** EXERCISES TO COMPLETE **
1. According to the Marta film summary, why is Don Miguel haunted by his mother's ghost? Answer in one to three sentences.
2. Please answer these from the Marta film summary, one answer a line:
(a) Who directed the film?
(b) When was the film first released theatrically in the U.S.?
(c) In what year was the original Madrid stage play written?
3. Reproduce a passage from the Marta film summary word for word. Begin at the words "Marta is a 1971", and stop after "the film's screenplay.".

[Begin DOCUMENT EXCERPT]

Marta is a 1971 Spanish thriller film directed by José Antonio Nieves Conde. The film was selected as the Spanish entry for the Best Foreign Language Film at the 44th Academy Awards, but was not accepted as a nominee. 

The film was released in Italy as ...dopo di che, uccide il maschio e lo divora (which translates as Afterwards, It Kills and Devours the Male). It wasn't released theatrically in the U.S. until January 1974. 

Juan José Alonso Millán wrote the original 1969 Madrid stage play which he later adapted into the film's screenplay.

Plot
A rich landowner named Don Miguel is haunted by his deceased mother's ghost, since years earlier he murdered her when she walked in on his lovemaking. Pilar, a beautiful fugitive on the run for killing a man, seeks to stay for a while at Miguel's mansion and the two develop a sexual relationship. The woman bears a striking resemblance to his missing wife Marta, who disappeared years earlier. Miguel always suspected his wife may have been murdered.

[End DOCUMENT EXCERPT]
[Begin DATA SUPPLIED]

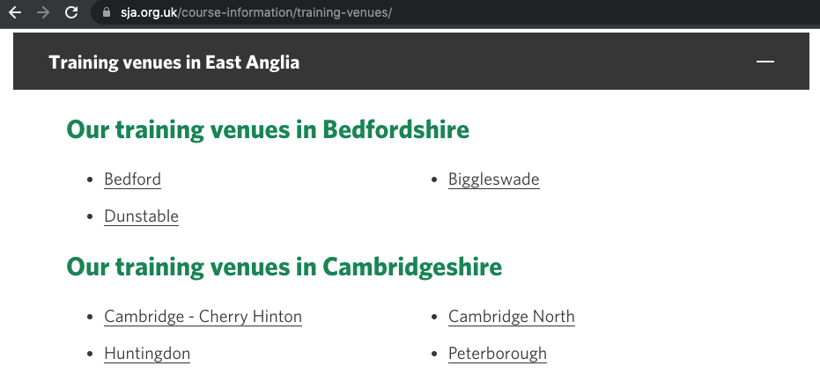This screenshot has width=820, height=388.
Task: Click the padlock site security icon
Action: click(107, 13)
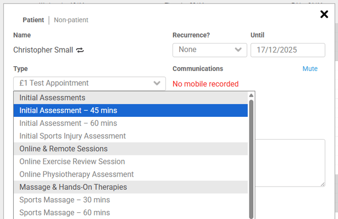Click the Mute communications link

tap(310, 69)
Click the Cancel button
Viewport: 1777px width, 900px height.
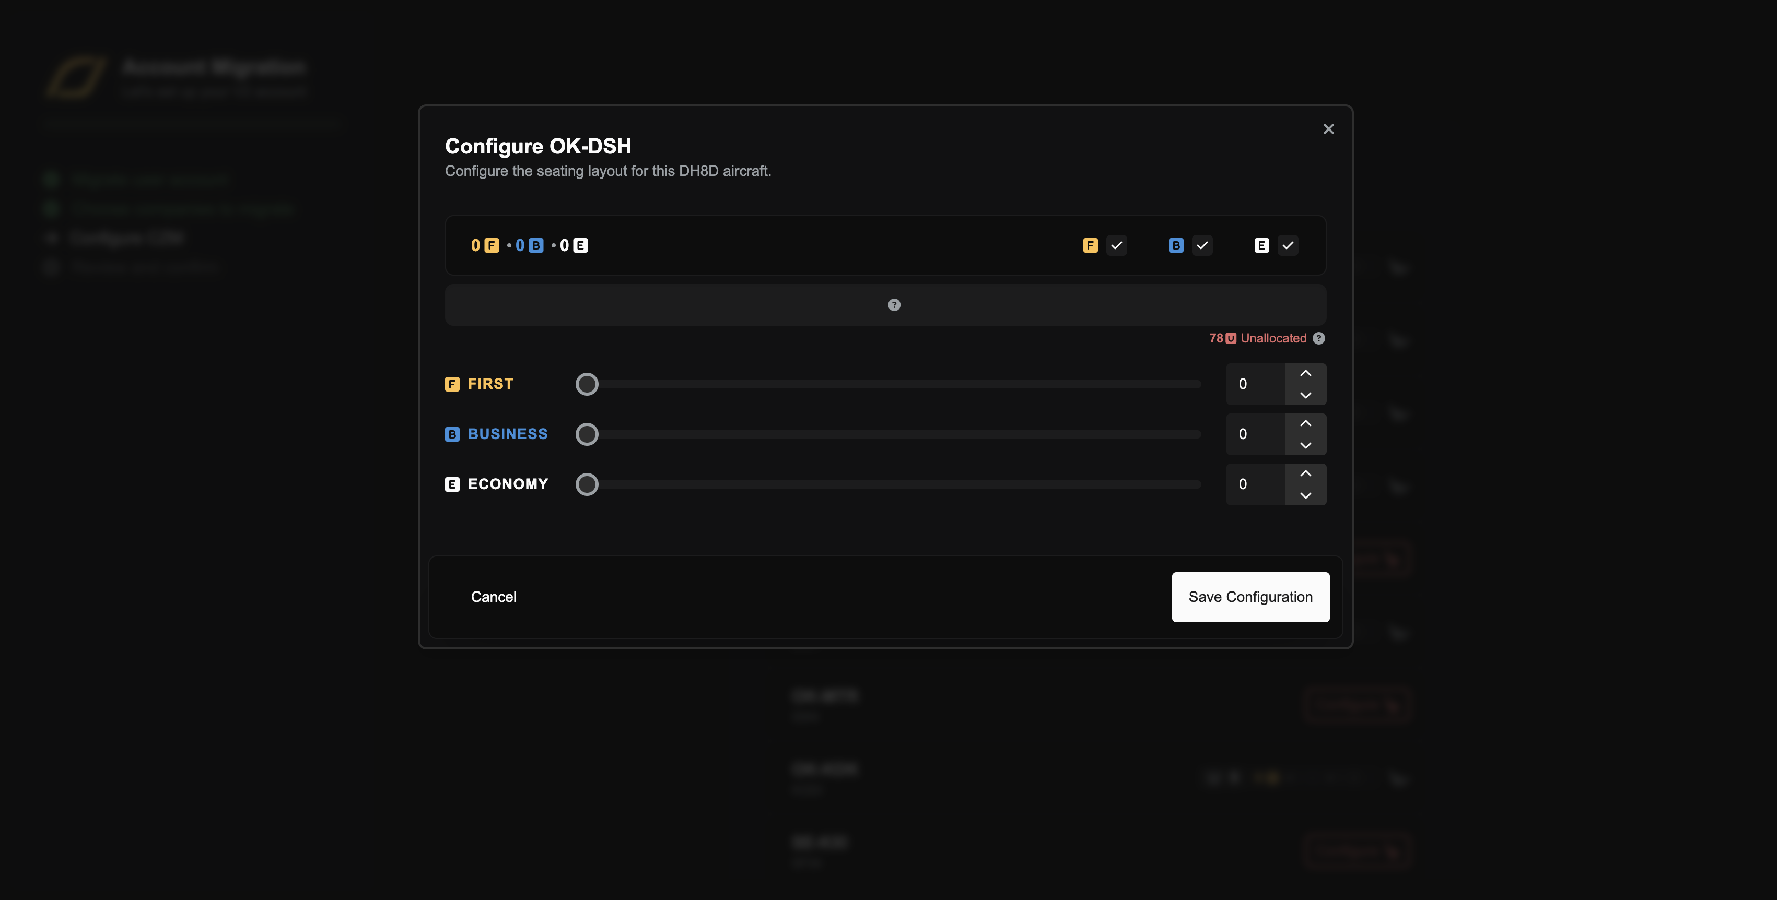click(494, 597)
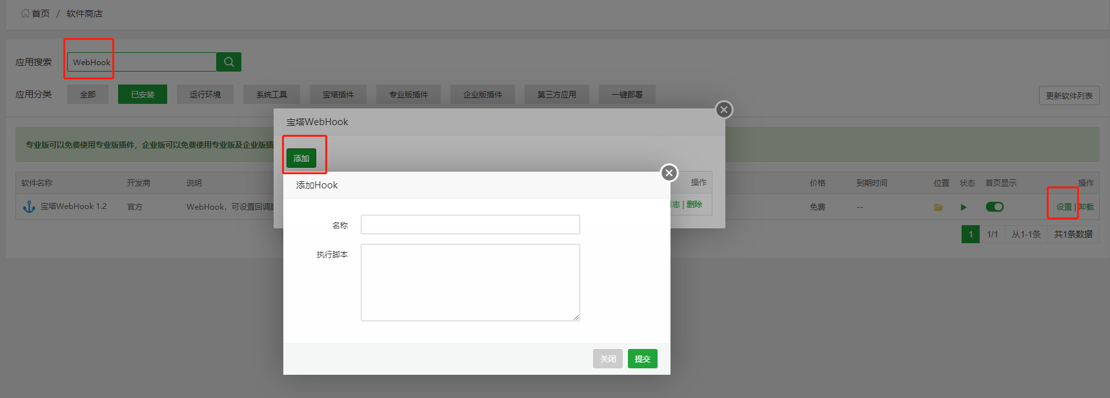Click the green play status icon
Screen dimensions: 1110x398
[964, 207]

[End DATA SUPPLIED]

** ANSWERS FOR THIS EXERCISE **
1. Don Miguel is haunted by his dead mother's ghost because, years earlier, he murdered her when she walked in on his lovemaking.

2.
(a) José Antonio Nieves Conde
(b) January 1974
(c) 1969

3.
Marta is a 1971 Spanish thriller film directed by José Antonio Nieves Conde. The film was selected as the Spanish entry for the Best Foreign Language Film at the 44th Academy Awards, but was not accepted as a nominee. 

The film was released in Italy as ...dopo di che, uccide il maschio e lo divora (which translates as Afterwards, It Kills and Devours the Male). It wasn't released theatrically in the U.S. until January 1974. 

Juan José Alonso Millán wrote the original 1969 Madrid stage play which he later adapted into the film's screenplay.